___ Source material ___
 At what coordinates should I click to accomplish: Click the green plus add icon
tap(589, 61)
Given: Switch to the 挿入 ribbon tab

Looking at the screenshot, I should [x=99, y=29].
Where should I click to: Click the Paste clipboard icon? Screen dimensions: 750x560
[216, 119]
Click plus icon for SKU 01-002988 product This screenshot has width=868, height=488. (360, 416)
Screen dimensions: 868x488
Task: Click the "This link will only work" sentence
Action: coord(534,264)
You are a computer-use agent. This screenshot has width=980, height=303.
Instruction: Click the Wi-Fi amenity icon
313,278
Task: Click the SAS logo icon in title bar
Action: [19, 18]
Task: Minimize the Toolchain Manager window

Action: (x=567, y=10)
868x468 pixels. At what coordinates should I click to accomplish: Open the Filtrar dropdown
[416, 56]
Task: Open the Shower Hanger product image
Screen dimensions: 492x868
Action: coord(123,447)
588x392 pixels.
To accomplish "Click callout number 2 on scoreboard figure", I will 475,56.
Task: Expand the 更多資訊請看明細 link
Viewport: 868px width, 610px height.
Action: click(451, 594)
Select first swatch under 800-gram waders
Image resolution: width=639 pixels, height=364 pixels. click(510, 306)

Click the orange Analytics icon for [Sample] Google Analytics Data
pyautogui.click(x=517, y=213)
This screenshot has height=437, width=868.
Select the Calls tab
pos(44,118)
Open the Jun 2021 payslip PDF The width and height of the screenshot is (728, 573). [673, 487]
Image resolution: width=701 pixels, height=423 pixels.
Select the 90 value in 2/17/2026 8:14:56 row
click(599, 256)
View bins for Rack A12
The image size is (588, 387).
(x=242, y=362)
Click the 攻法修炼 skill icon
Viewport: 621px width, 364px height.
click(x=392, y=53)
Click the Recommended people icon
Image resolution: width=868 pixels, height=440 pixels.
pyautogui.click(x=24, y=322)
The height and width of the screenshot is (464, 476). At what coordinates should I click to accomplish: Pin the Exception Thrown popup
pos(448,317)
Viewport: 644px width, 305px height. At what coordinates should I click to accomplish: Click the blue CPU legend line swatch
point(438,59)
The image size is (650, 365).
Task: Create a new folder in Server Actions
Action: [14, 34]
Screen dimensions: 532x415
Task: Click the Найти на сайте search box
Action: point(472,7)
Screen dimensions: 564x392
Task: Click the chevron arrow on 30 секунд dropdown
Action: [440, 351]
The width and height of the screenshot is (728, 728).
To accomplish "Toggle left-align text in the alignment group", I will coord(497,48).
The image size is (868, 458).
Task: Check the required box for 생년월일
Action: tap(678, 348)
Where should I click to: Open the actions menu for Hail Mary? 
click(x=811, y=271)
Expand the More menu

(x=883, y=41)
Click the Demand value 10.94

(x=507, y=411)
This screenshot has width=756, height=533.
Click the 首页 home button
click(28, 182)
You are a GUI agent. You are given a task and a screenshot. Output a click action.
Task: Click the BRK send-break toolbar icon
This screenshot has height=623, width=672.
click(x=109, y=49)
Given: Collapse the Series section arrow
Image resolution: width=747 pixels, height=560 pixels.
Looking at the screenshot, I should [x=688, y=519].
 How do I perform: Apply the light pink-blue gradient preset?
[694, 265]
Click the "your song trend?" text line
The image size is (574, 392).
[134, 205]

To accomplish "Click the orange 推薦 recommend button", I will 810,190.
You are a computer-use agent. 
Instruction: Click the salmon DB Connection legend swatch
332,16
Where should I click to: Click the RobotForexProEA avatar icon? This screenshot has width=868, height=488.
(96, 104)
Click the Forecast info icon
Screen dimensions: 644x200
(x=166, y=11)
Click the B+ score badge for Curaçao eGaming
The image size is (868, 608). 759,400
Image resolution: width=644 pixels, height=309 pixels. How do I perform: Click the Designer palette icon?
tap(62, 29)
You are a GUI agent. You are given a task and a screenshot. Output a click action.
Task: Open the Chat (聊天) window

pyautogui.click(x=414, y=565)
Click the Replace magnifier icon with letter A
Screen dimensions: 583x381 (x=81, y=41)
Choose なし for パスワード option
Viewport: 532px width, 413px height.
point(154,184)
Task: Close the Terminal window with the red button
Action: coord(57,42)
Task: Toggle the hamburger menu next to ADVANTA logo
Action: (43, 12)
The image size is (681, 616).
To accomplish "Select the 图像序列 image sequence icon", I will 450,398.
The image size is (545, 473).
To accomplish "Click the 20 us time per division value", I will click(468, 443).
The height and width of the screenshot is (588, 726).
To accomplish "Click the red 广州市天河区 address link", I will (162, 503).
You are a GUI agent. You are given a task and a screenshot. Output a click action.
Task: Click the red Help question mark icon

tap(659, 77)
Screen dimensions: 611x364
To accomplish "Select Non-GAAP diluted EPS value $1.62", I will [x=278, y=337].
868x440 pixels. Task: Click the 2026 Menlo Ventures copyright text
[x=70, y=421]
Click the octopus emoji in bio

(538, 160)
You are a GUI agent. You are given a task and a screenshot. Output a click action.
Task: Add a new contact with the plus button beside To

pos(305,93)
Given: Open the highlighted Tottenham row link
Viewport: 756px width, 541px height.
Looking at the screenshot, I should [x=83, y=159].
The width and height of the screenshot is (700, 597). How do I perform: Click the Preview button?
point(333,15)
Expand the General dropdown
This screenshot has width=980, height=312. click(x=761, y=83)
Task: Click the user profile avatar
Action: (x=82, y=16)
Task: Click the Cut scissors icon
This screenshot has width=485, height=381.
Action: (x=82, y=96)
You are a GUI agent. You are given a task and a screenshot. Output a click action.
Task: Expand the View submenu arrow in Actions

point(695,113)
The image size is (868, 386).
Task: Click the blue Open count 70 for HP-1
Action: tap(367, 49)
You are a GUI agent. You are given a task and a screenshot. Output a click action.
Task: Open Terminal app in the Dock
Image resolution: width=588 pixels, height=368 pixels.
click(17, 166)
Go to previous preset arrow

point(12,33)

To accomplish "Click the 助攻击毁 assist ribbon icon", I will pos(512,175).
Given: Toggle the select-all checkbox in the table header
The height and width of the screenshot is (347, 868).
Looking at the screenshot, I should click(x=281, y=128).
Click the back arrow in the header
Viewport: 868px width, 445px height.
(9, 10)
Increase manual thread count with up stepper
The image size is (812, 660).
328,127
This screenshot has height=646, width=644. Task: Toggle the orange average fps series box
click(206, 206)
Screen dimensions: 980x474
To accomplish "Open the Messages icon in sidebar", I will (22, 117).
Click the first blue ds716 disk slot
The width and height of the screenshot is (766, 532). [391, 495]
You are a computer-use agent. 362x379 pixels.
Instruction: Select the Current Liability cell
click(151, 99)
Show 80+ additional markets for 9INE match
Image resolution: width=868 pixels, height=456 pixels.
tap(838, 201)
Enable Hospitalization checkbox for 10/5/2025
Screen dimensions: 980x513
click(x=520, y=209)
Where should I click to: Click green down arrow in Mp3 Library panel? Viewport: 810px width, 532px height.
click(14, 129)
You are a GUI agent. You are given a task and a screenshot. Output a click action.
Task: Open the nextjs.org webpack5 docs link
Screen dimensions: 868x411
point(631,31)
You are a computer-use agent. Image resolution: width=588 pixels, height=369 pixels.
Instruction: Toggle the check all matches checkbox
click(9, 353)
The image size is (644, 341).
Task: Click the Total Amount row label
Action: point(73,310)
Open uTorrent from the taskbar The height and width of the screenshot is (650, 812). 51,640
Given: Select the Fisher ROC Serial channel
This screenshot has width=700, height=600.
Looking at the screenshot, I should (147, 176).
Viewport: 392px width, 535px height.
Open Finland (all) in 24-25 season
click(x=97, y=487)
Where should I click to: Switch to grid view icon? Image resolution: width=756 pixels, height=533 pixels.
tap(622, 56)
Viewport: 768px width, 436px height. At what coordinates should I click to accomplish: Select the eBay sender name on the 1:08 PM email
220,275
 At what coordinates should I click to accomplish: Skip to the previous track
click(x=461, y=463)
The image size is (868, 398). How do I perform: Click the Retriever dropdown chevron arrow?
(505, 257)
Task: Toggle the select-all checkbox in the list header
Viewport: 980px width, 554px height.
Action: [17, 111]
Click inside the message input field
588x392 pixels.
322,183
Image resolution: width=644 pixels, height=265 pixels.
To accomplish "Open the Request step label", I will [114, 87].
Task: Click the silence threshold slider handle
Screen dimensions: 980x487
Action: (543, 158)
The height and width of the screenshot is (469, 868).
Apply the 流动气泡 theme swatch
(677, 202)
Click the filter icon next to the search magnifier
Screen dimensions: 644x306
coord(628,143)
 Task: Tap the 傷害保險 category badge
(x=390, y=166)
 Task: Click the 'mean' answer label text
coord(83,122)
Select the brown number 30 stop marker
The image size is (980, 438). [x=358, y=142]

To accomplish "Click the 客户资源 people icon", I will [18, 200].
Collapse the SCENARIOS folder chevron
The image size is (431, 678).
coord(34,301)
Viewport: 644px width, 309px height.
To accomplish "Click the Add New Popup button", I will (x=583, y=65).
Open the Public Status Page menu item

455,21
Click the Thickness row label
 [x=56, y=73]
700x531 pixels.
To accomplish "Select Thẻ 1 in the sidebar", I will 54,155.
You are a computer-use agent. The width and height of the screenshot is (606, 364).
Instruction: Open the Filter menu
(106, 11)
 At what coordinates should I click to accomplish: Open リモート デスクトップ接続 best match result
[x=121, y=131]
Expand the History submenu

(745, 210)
___
What is being asked –
The answer must be every line of the records that holds the string "sidebar".

Answer box –
To accomplish "Open the Messages icon in sidebar", I will (22, 117).
To accomplish "Select Thẻ 1 in the sidebar", I will 54,155.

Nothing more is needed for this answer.